The attention to detail in Oceanis and its sailing performance are notable from the initial Rez: although the boat is very large and made of three sections, a single command is enough to drop the entire vessel in the water.  There is no need to go through a ritual where you rez a vehicle and then wear different parts.  It’s more like launching a RL boat, and the perception may be entirely different from what you are used to in SL. When you stand up, once again the ‘attachments’ automatically fall away and the whole boat rerezzes as a stand-alone structure.
Let’s take that one step further, OK?
With attachments and sculpties, it’s common to have phantom hulls and a ‘mismatch’ between what you see and the actual ‘collision mesh’  framework of your boat.  That can prove pretty frustrating for a skilled sailor who is trying to cut corners on a racetrack.  Oceanis gets these details right, however.
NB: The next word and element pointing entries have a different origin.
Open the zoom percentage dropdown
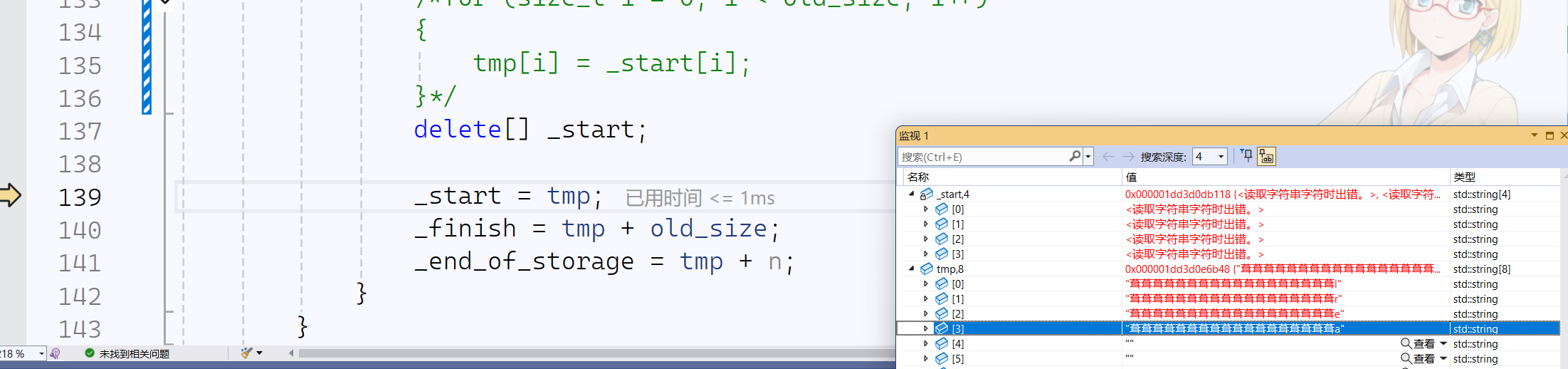1568x369 pixels. click(42, 353)
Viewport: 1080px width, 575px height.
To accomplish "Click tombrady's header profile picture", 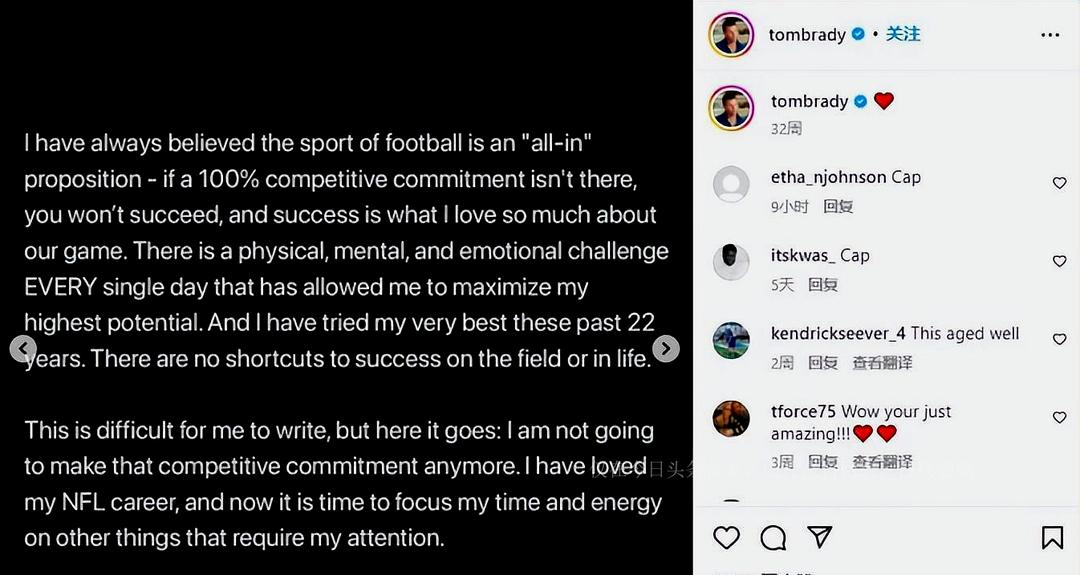I will click(731, 35).
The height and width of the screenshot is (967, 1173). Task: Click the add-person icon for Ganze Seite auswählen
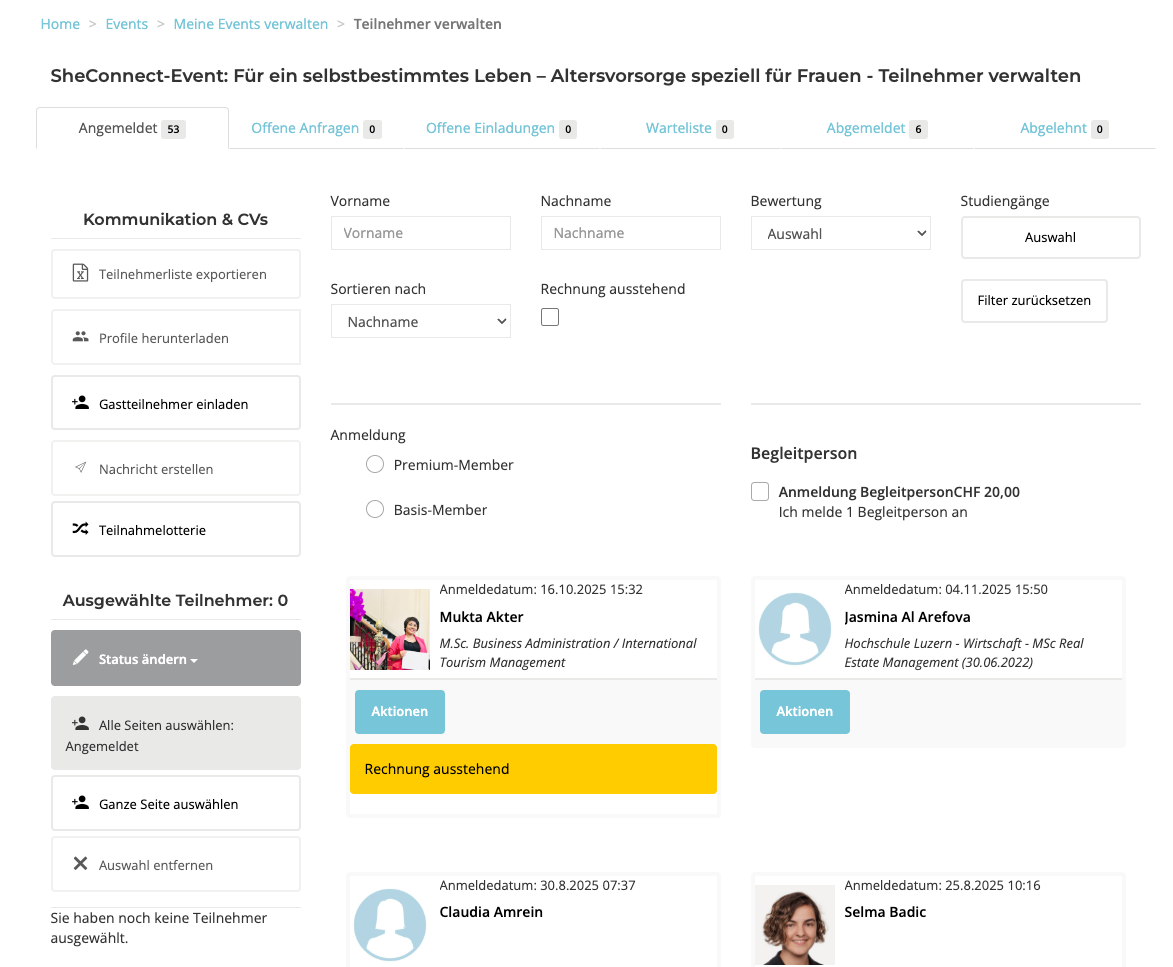point(81,804)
Take a look at the picture below; I just stood up from the helm and my sneakers are standing on the aft deck; the boat’s solid. Even more remarkable, look at the Linden navigation buoy. It’s tilted on its side, resting against the hull’s starboard fore quarter.
Woots; the alignment is pretty exact. Although I will spare you the images, let me comment that I have slammed the bow and stern of this boat into many docks, boats, and even the linden ferry while testing it out.  This is as good as it gets, and it’s amazingly close to the real thing. “The boat you see is the boat that sails,”  and any serious sailor in SL knows that is no easy accomplishment.


Instrument displays and Trim Control. 

Oceanis has three separate info displays for racing or cruising ( that’s right, I said “three”).
It has a numerical HUD that indicates sail angle and wind heading.  This is visible to all crew members. By typing “HUD” a sailor can  toggle between a simple and more complete list of details.
The second HUD is indicated on the lower left of the figure below. It gives a skipper a host of options concerning camera angle and boat appearance; it also includes a very nice ‘compass graphic’ and an in-your-face display of the boat speed.
If you use the optional ‘driving’ camera position, it puts you in front of the numerical display, but no worries! As shown below, there are working instrument displays at each wheel, and a traditional compass and horn centrally located (yellow arrow below).
The boat uses apparent wind, and trimming the sails with the BWind system is simple and precise with the “UP” and “DOWN” keyboard arrows. The HUD changes color to warn the skipper when the sails fall out of tune.
The chart below shows a graph of Oceanis boatspeed (SOG) as a function of the real wind angle (RWA), using the boat’s default 15 knot wind.
  The boat luffs at 30°RWA, but as the heading falls off the sails fill and the boat does 40% of real wind speed at 40°RWA.  Peak boat speed is nearly equal to the real wind, and occurs around 60° RWA; after that there is a slow, linear decay with progressive downwind angles, and a sharper drop when the boat’s on a dead run.
The shape of the Oceanis performance curve  is less ‘boxy’ than other BWind and Wildwind boats I’ve recently tested. It actually looks quite similar to the wind response of Trudeau boats, so many sailors will find it familiar and easy to handle.     

Experienced sailors already know that the interconnected waterways in Second Life are expanding at a fairly breathtaking rate, and the opportunities for extended cruises, explorations of exotic far-off continents, and even flat-out extreme, global grid-challenges grow daily. Oceanis 160 is ready. 

It is a unique and truly remarkable vessel that sets a new high standard for features, quality, and sailing performance. Oceanis will boldly bring you across SL’s distance sailing competitions in 2010… and you’ll be grinning the entire way, and leading the pack when you make landfall.